Stop Renting Scapegoats And Own Your Emotions - Grasshopper
One of the lessons we have all learned is that the cause of my feelings is not me; it’s something out there that’s not me. It’s a piece of learning that would benefit by some updating of the facts.
Reminds me of a story I relearned . . .
I learned in my History class, along with you, that there was a battle during the Civil War between two ships - The Merrimack and The Monitor. It made it into the history books that way because the reporter who chronicled the event didn’t have his facts entirely correct. The Merrimack was actually The Virginia but that fact wasn’t reported and didn’t make it into the history books until many years later.
Your emotions belong to you, no one else. They are yours and they are generated by you. It’s only by poor reporting that we have learned otherwise. It’s our conditioning that is the culprit. Our conditioning is the way it is because our conditioners, our personal history teachers, thought it was that way and taught it that way. They were misinformed and so are we because no one along the way stopped to think it through.
Reminds me of another story . . .
Richard Bandler, co founder of NLP, was having a conversation with a client. Here is a paraphrase of that encounter:
CLIENT: He pushes my buttons.
BANDLER: Those buttons that he’s pushing, are they on the inside or the outside? And before you answer, I want you to know that if you say outside, I will have to call men in white coats to take you away. And if they are inside, how would he have access to push them?

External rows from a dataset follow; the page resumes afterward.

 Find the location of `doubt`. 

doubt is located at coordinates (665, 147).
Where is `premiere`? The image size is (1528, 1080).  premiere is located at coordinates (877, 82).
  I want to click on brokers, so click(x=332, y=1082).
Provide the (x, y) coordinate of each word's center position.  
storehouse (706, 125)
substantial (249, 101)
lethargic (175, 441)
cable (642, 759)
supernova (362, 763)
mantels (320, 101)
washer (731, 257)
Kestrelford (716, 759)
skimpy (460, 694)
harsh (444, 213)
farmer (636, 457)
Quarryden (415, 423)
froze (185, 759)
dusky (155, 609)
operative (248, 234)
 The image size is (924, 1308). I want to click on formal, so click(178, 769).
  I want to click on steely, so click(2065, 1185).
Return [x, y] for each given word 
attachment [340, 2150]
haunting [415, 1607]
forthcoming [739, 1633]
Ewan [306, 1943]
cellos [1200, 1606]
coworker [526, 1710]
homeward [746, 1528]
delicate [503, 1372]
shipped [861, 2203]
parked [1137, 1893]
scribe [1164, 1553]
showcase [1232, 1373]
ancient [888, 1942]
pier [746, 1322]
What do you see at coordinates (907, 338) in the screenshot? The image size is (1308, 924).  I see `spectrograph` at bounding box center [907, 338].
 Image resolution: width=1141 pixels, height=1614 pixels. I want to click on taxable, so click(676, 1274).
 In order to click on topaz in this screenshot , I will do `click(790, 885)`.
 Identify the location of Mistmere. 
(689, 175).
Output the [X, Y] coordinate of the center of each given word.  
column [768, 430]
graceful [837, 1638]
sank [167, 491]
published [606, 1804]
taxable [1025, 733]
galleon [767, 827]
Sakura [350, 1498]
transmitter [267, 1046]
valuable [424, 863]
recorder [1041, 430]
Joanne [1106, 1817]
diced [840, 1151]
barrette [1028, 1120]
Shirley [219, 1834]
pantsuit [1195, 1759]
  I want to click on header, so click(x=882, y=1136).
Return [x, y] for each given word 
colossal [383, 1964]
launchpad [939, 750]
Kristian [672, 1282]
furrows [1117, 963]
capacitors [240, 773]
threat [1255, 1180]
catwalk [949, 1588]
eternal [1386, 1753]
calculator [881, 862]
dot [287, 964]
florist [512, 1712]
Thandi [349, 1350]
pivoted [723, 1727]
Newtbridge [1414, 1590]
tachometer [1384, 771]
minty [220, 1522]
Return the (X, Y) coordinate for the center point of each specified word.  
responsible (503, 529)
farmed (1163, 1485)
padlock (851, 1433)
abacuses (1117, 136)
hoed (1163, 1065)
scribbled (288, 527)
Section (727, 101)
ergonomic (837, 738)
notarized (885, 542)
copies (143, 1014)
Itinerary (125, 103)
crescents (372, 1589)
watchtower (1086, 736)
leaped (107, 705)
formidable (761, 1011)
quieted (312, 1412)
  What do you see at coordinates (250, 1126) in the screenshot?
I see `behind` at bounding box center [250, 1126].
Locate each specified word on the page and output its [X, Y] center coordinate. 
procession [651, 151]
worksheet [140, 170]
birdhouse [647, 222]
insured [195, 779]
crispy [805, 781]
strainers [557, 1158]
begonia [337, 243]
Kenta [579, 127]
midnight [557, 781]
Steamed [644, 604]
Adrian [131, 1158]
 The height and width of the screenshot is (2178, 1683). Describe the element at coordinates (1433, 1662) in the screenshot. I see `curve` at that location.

Moral of the story: We are pushing our own buttons through conditioning and making someone else the scapegoat. We don’t want to own these feelings and our solution is to pretend that someone else caused them.
When we scapegoat our feelings, we justify them and keep them in place much longer. If you justify your anger, unhappiness, depressed state, etc. by saying it was caused by something or someone else, you keep those emotional reactions well past their shelf life.
What would happen if you just said, “I’m unhappy”? What if you stopped right there and didn’t add the word “because” to your unhappiness. You would be taking ownership of your unhappiness. You would know it was yours and yours alone. This would cause you to process it much more quickly by taking the time to feel it rather than reassign it.
When you reassign it, you keep it in play and have to deal with it again another day. The ever present temptation is to not feel the feeling. Each time we deny ownership, we elongate the emotion.
It’s the conditioned second step of assigning blame that keeps us from doing what’s necessary - fully feeling the pain.
It’s our pain and we can metabolize it by taking ownership and feeling it in our body. The minute we make feeling our pain a head game, we will make something or someone else responsible for it and stop the feeling process in its tracks.
Scapegoating your pain is to complain and remain insane. Taking ownership of your emotions is the quickest way to flush your pain down the drain.